Rebecca Federman, Co-Curator of NYPL Menus, E-Resources Coordinator and Culinary Librarian at the NYLP, believes the menus appeal to New Yorkers because they offer Manhattanites a unique taste of their past. “The menus tap into people’s food memories. In general, food memories are very strong, especially memories of eating out,” said Ms. Federman. The library hears anecdotally from people all the time who, while performing genealogical searches, stumble upon menus from restaurants owned by uncles and aunts, parents or grandparents.
While the general public is mostly interested in the big name New York restaurants, those are not the menus that appeal to Ms. Federman. “I am thrilled by the forgotten restaurants and the restaurants that people wouldn’t know existed anymore,” she said. “I like more of the restaurants that everyday people would be going to on a regular basis, restaurants like Adams’ Restaurant. They give you a much better indication of what people were actually eating.”
‘We thought that sushi arrived in New York in the 1960s. Then Rebecca found a menu from a Japanese restaurant on W. 47th Street called Yoshino-Ya—it was offering sushi in 1932. That menu alters the history of Japanese restaurants in New York.’
Currently, in order to explore the entire menu collection, a researcher needs to make an appointment to visit the Rare Book Division at the library’s Midtown branch and search through boxes of menus catalogued by year. Ms. Federman devotes part of her time to helping scholars navigate the complex archives. One researcher, Dr. Paul Freedman, the Chester D. Tripp Professor of History at Yale University, who specializes in the unrelated field of medieval history, began using the collection four years ago to research how Americans dined at high-end restaurants of the 19th century.
“I think that these menus are a vital resource because they tell you what is popular, and if you look at enough of them, you get a sense of the taste of the past,” said Dr. Freedman. “The menus show you that there are so many things that we don’t eat anymore or that we can’t get anymore.”
For example, back in the day Americans dined on prestigious dishes made from endangered species like terrapin turtles, dishes of wild duck like the Canvas Back from the Potomac, umpteen different kinds of sweetbreads, and even pigeons.
“Anybody who is curious about what people ate or how people lived in the past will benefit from the menu collection and digitization project,” said Dr. Freedman.

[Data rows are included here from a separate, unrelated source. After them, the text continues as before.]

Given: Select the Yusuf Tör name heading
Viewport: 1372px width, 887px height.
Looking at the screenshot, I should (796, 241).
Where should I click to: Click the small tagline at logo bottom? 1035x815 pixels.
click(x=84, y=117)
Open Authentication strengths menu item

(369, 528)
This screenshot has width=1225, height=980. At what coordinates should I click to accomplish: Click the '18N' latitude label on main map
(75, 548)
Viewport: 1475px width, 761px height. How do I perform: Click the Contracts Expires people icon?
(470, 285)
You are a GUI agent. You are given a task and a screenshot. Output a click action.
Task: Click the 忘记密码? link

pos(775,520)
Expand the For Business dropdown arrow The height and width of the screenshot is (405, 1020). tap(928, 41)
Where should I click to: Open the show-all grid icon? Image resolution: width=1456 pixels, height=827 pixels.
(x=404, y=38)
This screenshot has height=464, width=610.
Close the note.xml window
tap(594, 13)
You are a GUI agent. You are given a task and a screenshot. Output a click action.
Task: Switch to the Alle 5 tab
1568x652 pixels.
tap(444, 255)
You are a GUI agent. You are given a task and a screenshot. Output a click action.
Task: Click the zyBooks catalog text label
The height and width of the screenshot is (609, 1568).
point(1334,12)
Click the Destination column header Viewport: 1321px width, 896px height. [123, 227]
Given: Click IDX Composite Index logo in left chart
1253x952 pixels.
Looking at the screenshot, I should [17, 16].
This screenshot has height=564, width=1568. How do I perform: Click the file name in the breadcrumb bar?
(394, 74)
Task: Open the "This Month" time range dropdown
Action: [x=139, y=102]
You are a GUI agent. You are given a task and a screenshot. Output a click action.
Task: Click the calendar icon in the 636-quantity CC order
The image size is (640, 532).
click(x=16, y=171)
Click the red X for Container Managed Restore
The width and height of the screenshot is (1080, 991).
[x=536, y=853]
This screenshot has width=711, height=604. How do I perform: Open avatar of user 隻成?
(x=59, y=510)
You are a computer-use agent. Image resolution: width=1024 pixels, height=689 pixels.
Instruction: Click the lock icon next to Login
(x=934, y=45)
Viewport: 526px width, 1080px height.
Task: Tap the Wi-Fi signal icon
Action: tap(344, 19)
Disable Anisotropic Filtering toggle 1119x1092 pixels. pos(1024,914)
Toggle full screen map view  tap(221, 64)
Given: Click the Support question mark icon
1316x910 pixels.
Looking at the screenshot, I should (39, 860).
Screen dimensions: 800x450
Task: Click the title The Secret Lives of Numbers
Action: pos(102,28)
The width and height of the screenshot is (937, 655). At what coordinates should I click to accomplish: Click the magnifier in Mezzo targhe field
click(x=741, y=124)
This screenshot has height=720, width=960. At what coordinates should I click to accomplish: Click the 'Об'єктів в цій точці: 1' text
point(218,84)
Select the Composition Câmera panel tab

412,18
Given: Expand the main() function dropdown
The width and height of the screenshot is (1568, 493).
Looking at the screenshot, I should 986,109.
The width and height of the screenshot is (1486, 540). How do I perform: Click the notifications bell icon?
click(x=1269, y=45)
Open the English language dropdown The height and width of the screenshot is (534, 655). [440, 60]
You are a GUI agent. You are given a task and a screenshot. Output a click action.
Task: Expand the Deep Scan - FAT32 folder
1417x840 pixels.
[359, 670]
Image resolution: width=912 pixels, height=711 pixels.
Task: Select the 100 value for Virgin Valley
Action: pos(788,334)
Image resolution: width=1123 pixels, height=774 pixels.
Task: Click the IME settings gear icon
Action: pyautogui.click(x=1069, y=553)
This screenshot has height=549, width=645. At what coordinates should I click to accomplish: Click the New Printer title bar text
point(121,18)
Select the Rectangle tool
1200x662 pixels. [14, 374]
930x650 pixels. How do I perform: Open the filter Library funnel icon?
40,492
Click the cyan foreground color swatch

“Menus can be enormously revealing,” said Ms. Shapiro. “But it’s never easy to get a grip on a huge collection like this, and even now that I’m somewhat familiar with it, if I’m exploring something new I still start by talking to Rebecca. She knows the collection inside out, obviously, but she’s also good at helping people navigate it so that they not only find answers but end up asking better questions.”
Asking questions led Ms. Shapiro and Ms. Federman to new discoveries about Japanese food in New York, among other revelations. “We thought, because every source said so, that sushi arrived in New York in the 1960s. Then Rebecca found a menu from a Japanese restaurant on W. 47th Street called Yoshino-Ya—it was offering sushi in 1932. We don’t know another thing about that restaurant; it left no other trace, but we do have a menu, and that menu alters the history of Japanese restaurants in New York,” said Ms. Shapiro.
In the future, the What’s on the Menu Project? hopes to aid scholars like Dr. Freedman and Ms. Shapiro in unlocking valuable new data points. Ms. Federman and her colleagues have big plans for the menu collection. They hope scholars will someday benefit from partnerships with other libraries and the implementation of user-solicited tasks such as the linking of data. For now, food enthusiasts can enlighten their palates by exploring the newest menus on the library’s electronic database of dishes, a groundbreaking new tool for unlocking some of life’s historical mysteries.